In other afflictions, losing a lot of fat via dramatic weight loss can sometimes “activate” diseases which were otherwise stable or asymptomatic when surrounded by fat.

Adipose tissue, it seems, has so much of a part to play in virtually every battle the human immune system may face. And Nagajyothi is aiming at unlocking its secrets.

“Fat is not just my bread and butter, it is my fortune/serendipity,” she said. “The ultimate goal is to completely understand the fat/pathogenicity interaction.”

India, Germany, the U.S., Beyond

Nagajyothi was born and raised in a rural small town in the south of India. It was a very conservative society, where girls were placed into arranged marriages shortly after the age of 18.

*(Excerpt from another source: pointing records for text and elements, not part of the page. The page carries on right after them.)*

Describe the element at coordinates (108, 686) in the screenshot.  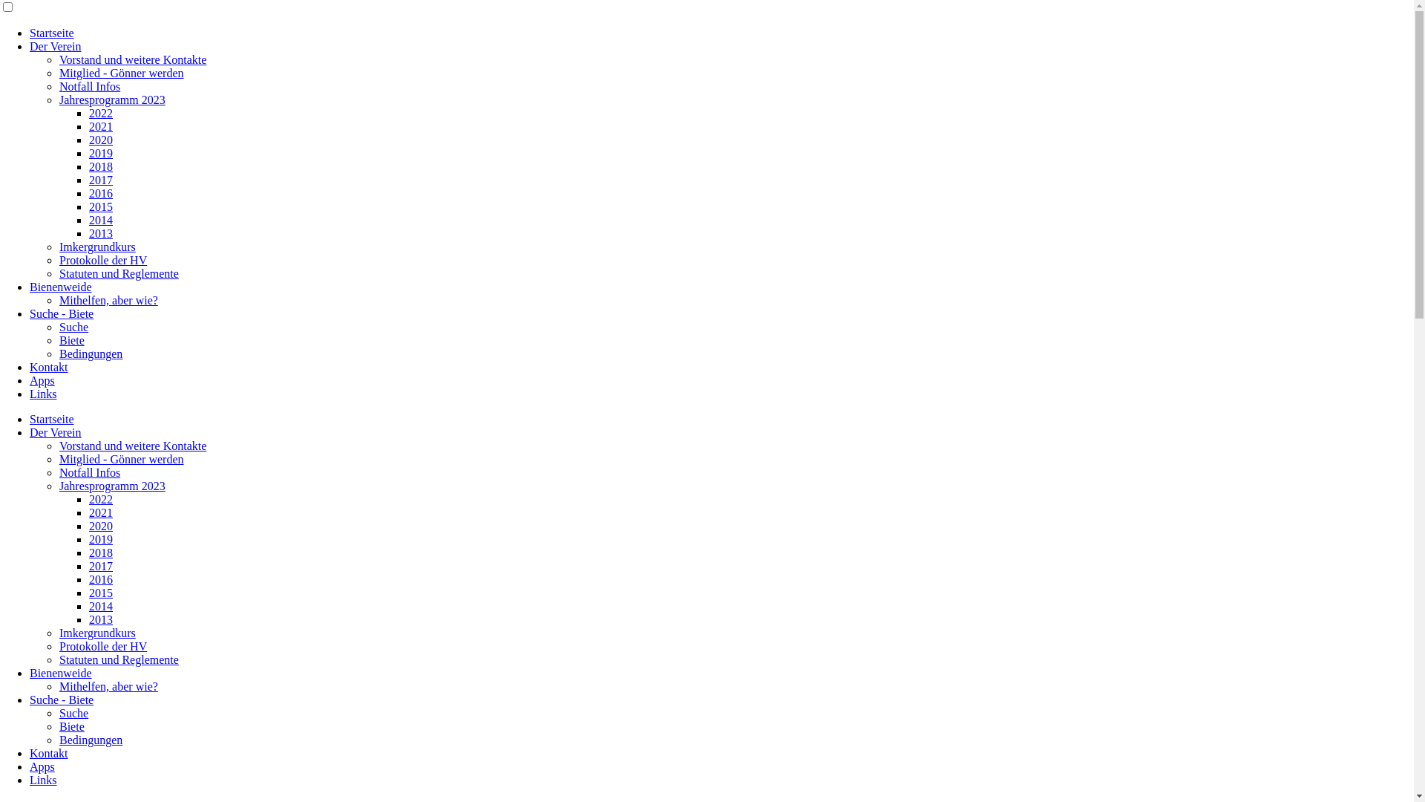
I see `'Mithelfen, aber wie?'` at that location.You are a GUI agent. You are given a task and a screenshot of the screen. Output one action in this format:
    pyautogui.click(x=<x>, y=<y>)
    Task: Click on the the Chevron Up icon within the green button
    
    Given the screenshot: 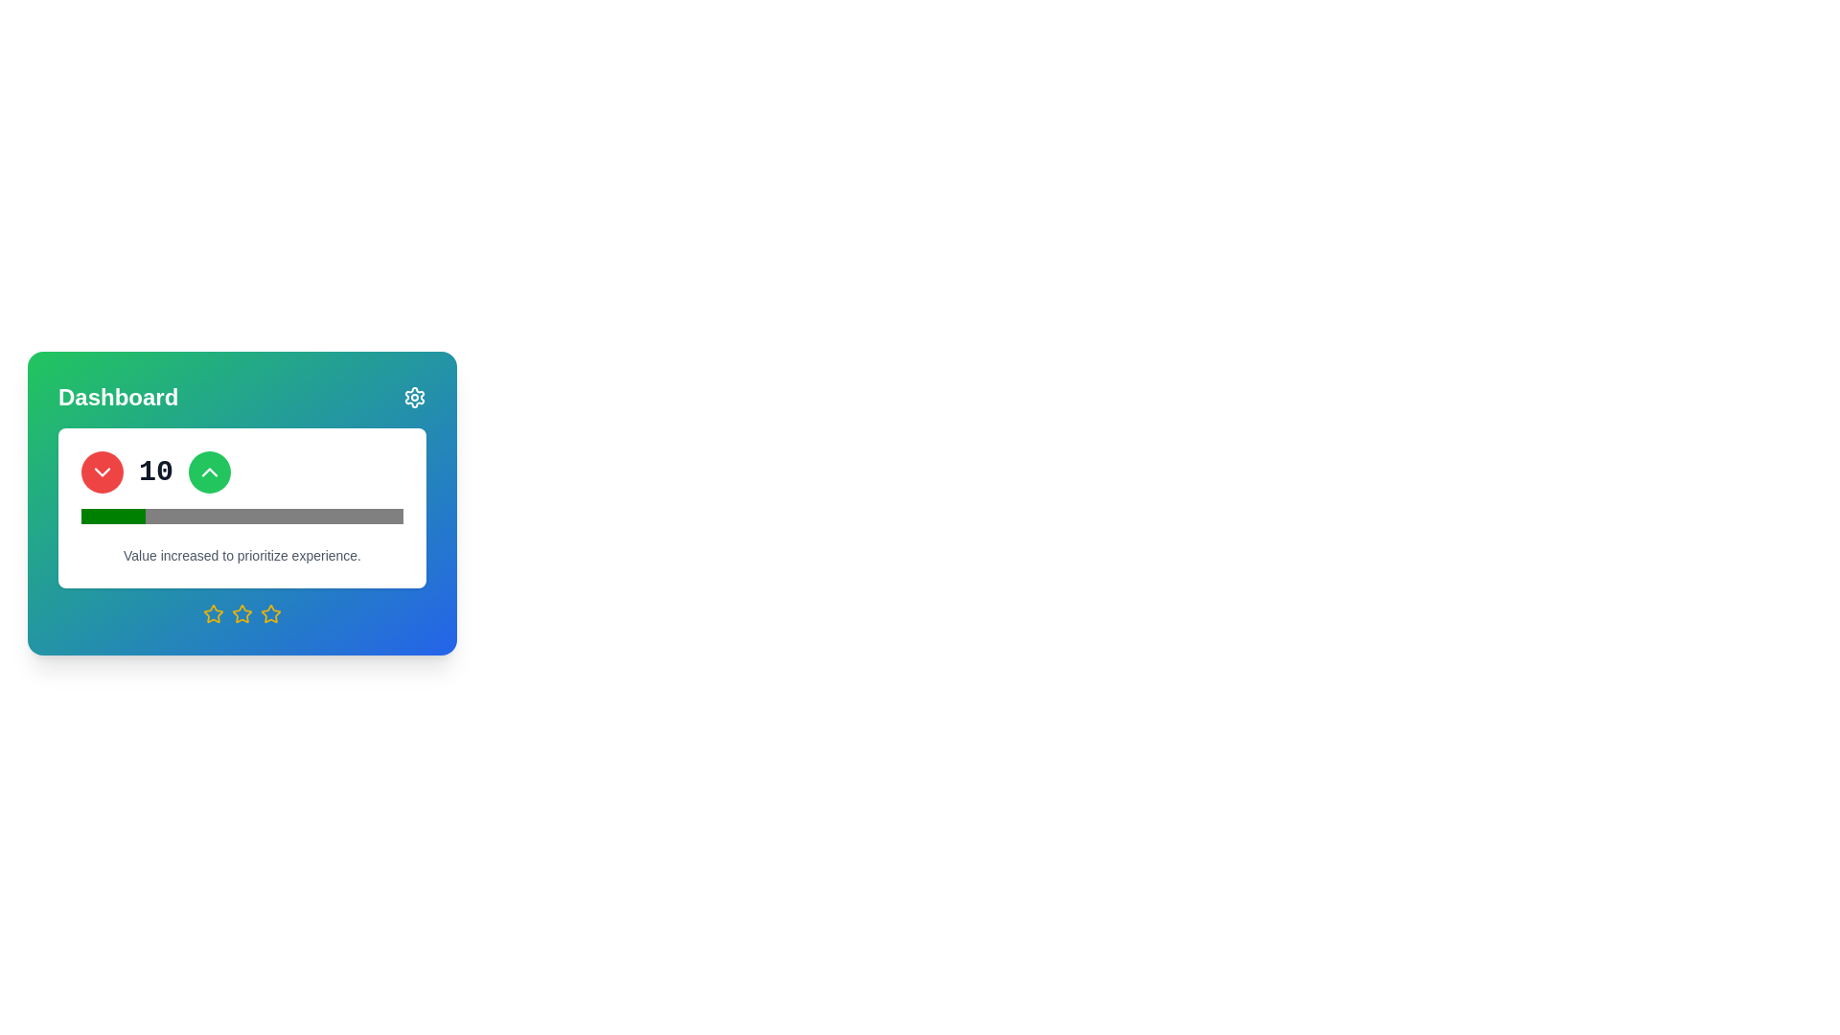 What is the action you would take?
    pyautogui.click(x=210, y=473)
    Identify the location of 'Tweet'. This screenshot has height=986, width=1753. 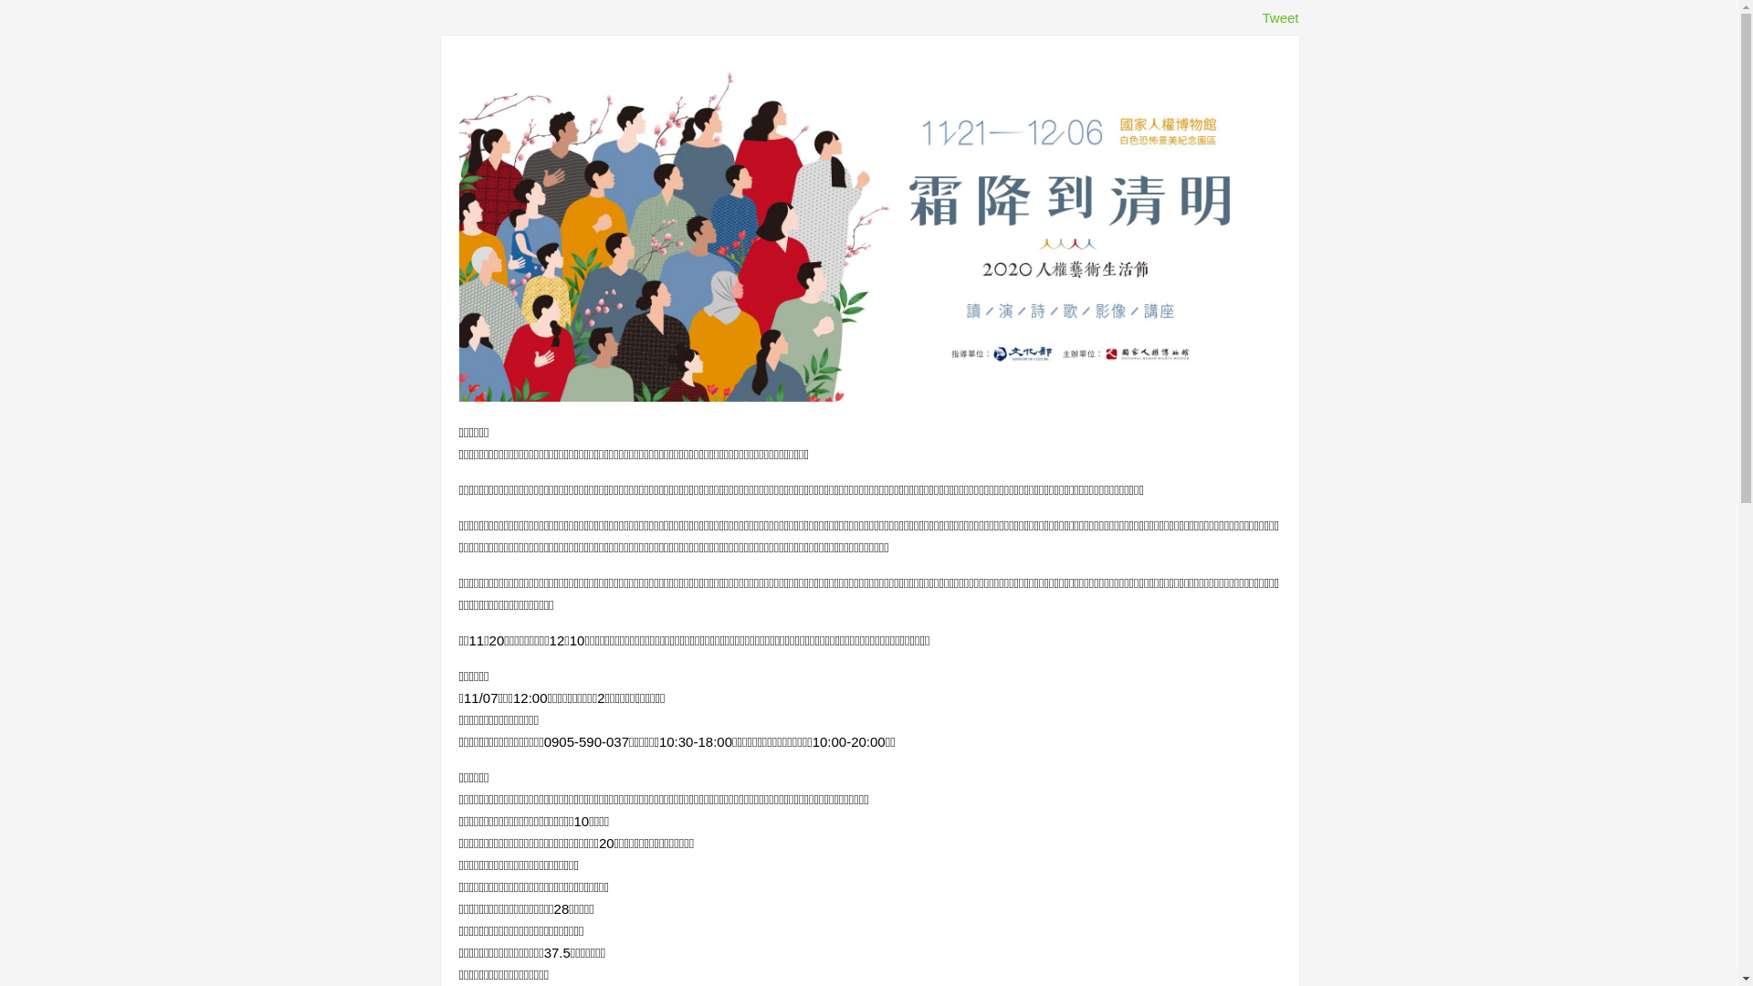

But her parents were set on her having an education of her own and becoming accomplished, encouraging her to pursue her studies and to play sports unlike many other girls. She was the only daughter of her older parents, so she was very protected - she was even still holding her father’s hand to cross the street in her mid-20s, as she recalls now.

But she pursued education. That’s what led her to continue her way out into the world: first her degrees in India, then a fellowship in Germany, and a burgeoning career in the United States since 2001.

Now married and living in New Jersey, her two children are finding their own paths and careers in other parts of the U.S.

The fundamental curiosity - of questions leading to yet more questions - is what drives her constantly forward.

“I always wanted the bigger picture - even if I didn’t understand what the bigger picture could be,” she said. “Basically, I’m a very curious person.”